» THE DATA:
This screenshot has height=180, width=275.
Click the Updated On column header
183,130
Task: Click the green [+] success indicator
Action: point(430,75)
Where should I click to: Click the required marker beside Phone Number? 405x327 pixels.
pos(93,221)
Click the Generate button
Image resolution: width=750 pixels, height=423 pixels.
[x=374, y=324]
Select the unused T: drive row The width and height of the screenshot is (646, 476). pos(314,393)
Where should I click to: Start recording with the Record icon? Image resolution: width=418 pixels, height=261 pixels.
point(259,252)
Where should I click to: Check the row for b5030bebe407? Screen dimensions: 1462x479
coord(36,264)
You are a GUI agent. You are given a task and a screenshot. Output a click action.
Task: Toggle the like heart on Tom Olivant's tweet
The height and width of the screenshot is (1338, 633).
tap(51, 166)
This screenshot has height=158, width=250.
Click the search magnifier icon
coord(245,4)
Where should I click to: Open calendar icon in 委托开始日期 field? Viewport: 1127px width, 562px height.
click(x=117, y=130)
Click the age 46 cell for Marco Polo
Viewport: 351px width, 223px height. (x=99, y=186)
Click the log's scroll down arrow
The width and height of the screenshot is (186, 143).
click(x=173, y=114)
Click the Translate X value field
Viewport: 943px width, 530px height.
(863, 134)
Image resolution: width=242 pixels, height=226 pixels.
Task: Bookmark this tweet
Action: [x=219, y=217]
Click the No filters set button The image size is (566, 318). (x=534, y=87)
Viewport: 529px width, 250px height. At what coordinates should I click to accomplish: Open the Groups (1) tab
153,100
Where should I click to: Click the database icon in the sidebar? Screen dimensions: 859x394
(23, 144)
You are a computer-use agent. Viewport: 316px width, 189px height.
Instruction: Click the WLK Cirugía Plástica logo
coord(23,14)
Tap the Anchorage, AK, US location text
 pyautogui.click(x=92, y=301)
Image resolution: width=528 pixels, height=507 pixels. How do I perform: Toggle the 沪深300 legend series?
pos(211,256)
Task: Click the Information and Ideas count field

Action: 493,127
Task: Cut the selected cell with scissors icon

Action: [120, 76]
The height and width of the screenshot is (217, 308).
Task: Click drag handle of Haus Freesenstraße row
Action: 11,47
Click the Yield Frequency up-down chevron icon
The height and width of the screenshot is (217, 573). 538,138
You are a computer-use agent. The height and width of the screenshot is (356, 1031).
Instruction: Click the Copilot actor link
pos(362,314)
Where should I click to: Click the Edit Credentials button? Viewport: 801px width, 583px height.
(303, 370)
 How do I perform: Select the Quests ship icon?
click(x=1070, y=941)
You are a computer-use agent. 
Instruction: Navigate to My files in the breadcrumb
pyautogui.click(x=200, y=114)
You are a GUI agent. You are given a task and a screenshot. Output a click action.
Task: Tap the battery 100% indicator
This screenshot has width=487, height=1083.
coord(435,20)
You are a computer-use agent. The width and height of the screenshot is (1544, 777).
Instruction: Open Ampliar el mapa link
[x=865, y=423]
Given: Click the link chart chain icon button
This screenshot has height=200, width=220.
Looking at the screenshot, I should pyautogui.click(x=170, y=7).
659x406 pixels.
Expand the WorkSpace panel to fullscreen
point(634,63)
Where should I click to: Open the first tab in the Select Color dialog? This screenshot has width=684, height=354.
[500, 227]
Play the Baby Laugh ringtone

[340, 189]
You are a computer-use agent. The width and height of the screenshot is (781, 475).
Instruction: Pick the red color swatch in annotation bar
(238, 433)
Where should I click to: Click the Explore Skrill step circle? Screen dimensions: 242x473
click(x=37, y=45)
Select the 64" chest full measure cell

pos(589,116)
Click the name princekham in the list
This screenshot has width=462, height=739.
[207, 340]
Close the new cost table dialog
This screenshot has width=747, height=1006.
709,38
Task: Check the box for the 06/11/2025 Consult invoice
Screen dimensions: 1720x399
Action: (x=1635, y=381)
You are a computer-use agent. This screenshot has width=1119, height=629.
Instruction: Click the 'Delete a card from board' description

» WHAT THE TASK REQUIRES:
Everything above from the line containing "Click the age 46 cell for Marco Polo" down to the line containing "Click the No" should be copied exactly, both end lines included, and nothing else.

» ANSWER SPACE:
Click the age 46 cell for Marco Polo
Viewport: 351px width, 223px height. (x=99, y=186)
Click the log's scroll down arrow
The width and height of the screenshot is (186, 143).
click(x=173, y=114)
Click the Translate X value field
Viewport: 943px width, 530px height.
(863, 134)
Image resolution: width=242 pixels, height=226 pixels.
Task: Bookmark this tweet
Action: [x=219, y=217]
Click the No filters set button The image size is (566, 318). (x=534, y=87)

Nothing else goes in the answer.